# A Timing Question



## Thoroughbred_Stapler (Mar 27, 2012)

Greetings everyone.

Ok, long story short, I have a high sex drive and my wife has low to none. We are dropping off more and more and sexytimes are becoming less frequent. About once every 2 weeks now for a short "shut me up" session.

So, I know I am way too Beta and have begun changing things around. I have the MMSL book on order and will hit the MAP immediately.

However, I have a small dilemma today. My wife promised sexytimes the other day and backed out (headache). Then backed out of the makup time (tired). 

So, my plan was to smile and slowly put myself first and spend this evening working on the motorcycles. This would be to let her know that it isn't ok to ignore my needs and there will be consequences.

Well, I've set everything up and plan on spending my time with myself. 

Until...A present arrived for me at work today. It was absolutely awesome and unexpected (apparently she ordered it 5 weeks ago). 

So, the question is...Do I continue with my plan of spending the evening working on my hobby...Or, do I spend it with her in thanks for the thoughtful present?


----------



## Mistys dad (Dec 2, 2011)

Was the present sex related?

If so, cash it in as soon as possible.

If not, then you are still on the broken end of the promise. Your actions are based on that and shouldn't change.

But, saying thak you for the gift is completely appropriate. As is telling her why you are spending some solo time on the bikes. Don't just assume she will notice and figure it out.


----------



## LovesHerMan (Jul 28, 2011)

I would sweep her in your arms when you get home and kiss her passionately. I'll bet she will be in the mood then.

But for the next day, you do need to keep letting her know that she is not meeting your needs. The 180 is a good method for communicating with action that something needs to change.

▸ **EXCERPTED DATA**

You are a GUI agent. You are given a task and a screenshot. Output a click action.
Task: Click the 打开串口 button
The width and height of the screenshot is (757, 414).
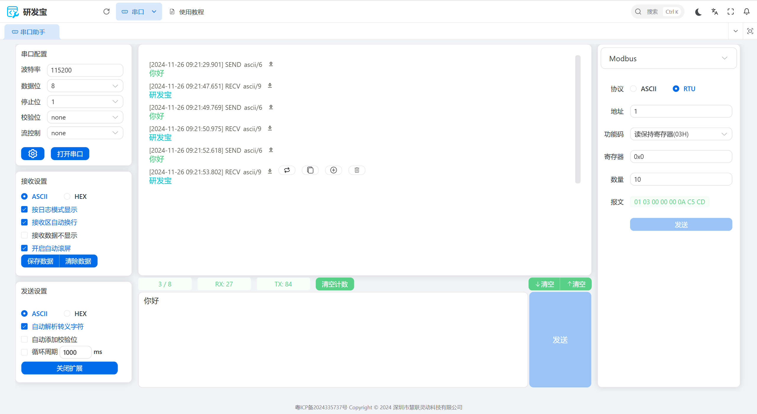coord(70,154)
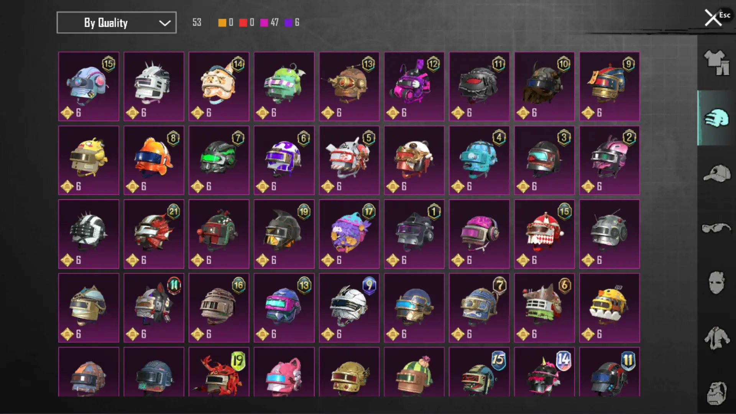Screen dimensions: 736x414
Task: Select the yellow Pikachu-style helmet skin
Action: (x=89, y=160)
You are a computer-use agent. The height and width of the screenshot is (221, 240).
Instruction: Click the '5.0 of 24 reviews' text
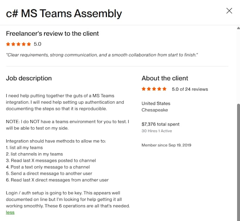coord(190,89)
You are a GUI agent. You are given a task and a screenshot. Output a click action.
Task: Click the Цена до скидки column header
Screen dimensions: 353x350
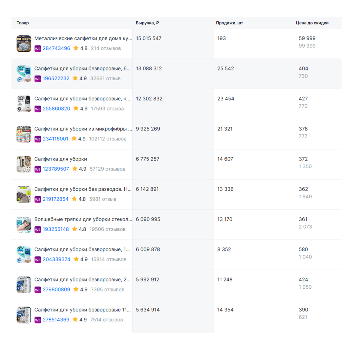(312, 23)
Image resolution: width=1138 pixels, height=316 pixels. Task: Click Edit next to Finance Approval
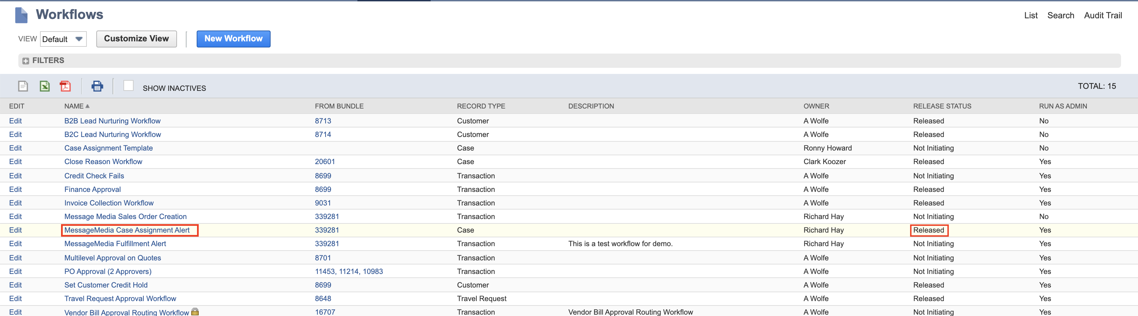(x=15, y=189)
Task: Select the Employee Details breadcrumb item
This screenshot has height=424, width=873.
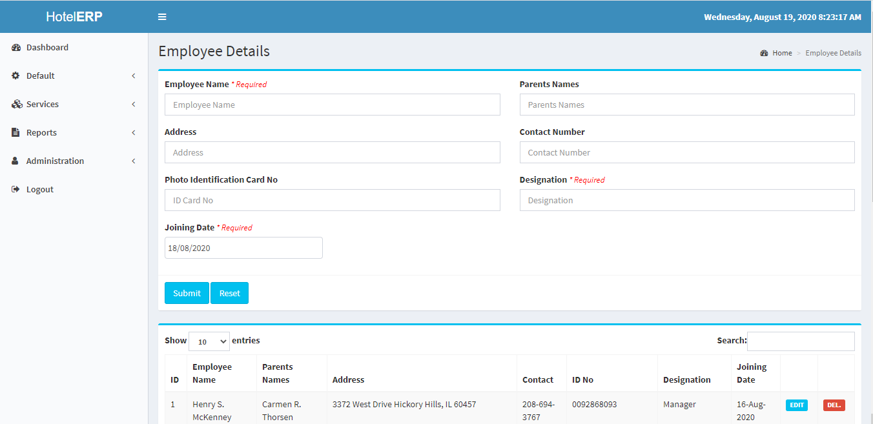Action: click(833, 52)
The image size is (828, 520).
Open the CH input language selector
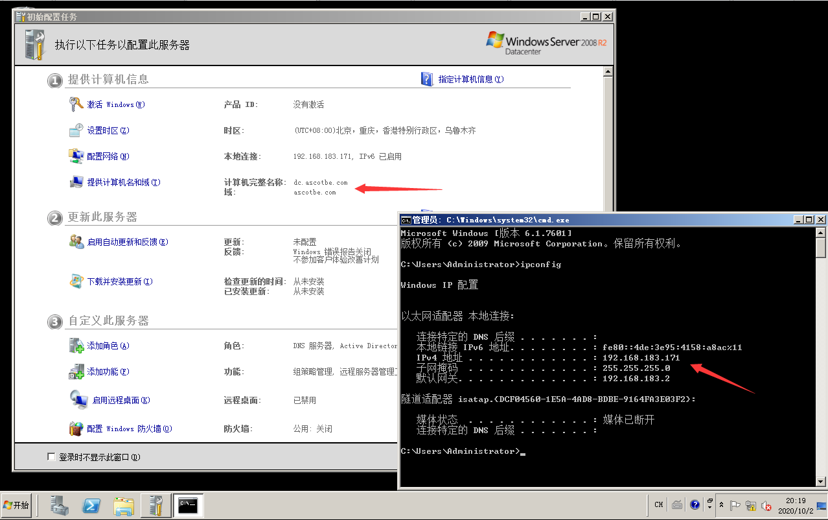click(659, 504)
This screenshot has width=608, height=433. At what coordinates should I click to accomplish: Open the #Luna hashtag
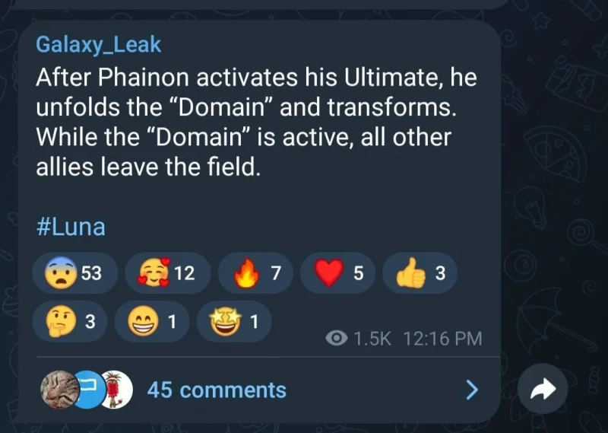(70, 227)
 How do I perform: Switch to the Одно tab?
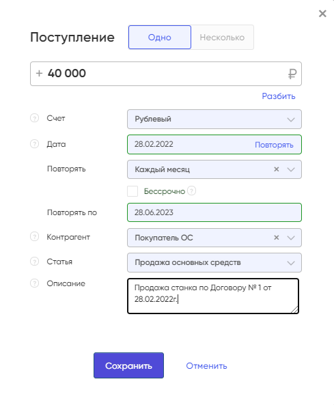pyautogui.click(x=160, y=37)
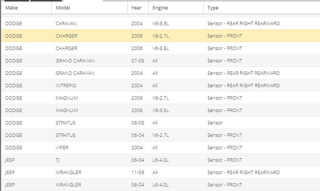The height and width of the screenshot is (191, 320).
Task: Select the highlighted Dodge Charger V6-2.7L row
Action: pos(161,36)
---
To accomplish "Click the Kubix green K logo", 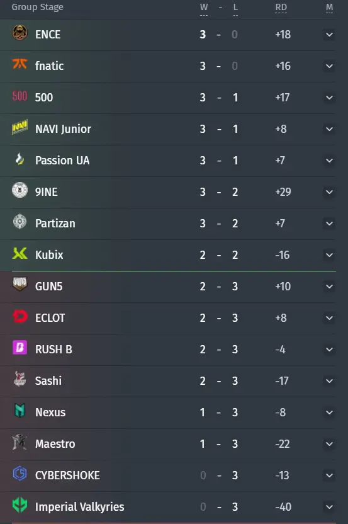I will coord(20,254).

▸ **EXERCISES**
1 > According to the thread about the unexpected present, how often does the original poster say sex now happens?
2 > Using the thread about the unexpected present, decide whether each statement agrees with it. (a) The wife ordered the present about five weeks earlier. (b) The wife backed out of the makeup time because of a headache. (c) Mistys dad advises against telling the wife why he is spending time on the bikes.
3 > Continue the thread about the unexpected present with the next reply, picking up after LovesHerMan's last sentence.
The material is drawn from a different source than the thread.

▸ **TASK-BY-TASK RESULTS**
1 > About once every 2 weeks.

2 >
(a) Yes: "apparently she ordered it 5 weeks ago"
(b) No: "Then backed out of the makup time (tired)."
(c) No: "As is telling her why you are spending some solo time on the bikes."

3 >
----------



## tjohnson (Mar 10, 2010)

Why is it that wedding cake increases the frequency of headaches in women? 

LOL 

Really though, it sounds like she is a thoughful wife. What happens when you just jump her? Does she push her off.


----------



## Thoroughbred_Stapler (Mar 27, 2012)

I will certainly thank her for it passionately. No, the present wasn't sex related (haven't had one of those for about 8 years  )

She is a very thoughtful wife. My ONLY complaints in our relationship is I feel she takes me for granted often (me being very beta) and our different sex drives.

I will try to sweep her off her feet tonight. But, I'm pretty sure there will still be rejection on the sex front. I'll just do my best to not appear hurt and continue with the 180 tomorrow.

And, I will certainly tell her what is up once she notices SOMETHING is going on. I have no problem talking with her. This is just the first time I've ever decided to put action to my feelings. This site and MMSL blog has been a big help already (for ideas how to work on change...After all I've just started to try this new method).


----------



## WorkingOnMe (Mar 17, 2012)

Send her a text "thanks for the gift, that was sweet of you" then leave it at that. acknowledge it but don't use it as an excuse to shower her with attention. Just continue the 180 from the moment you hit send on the text.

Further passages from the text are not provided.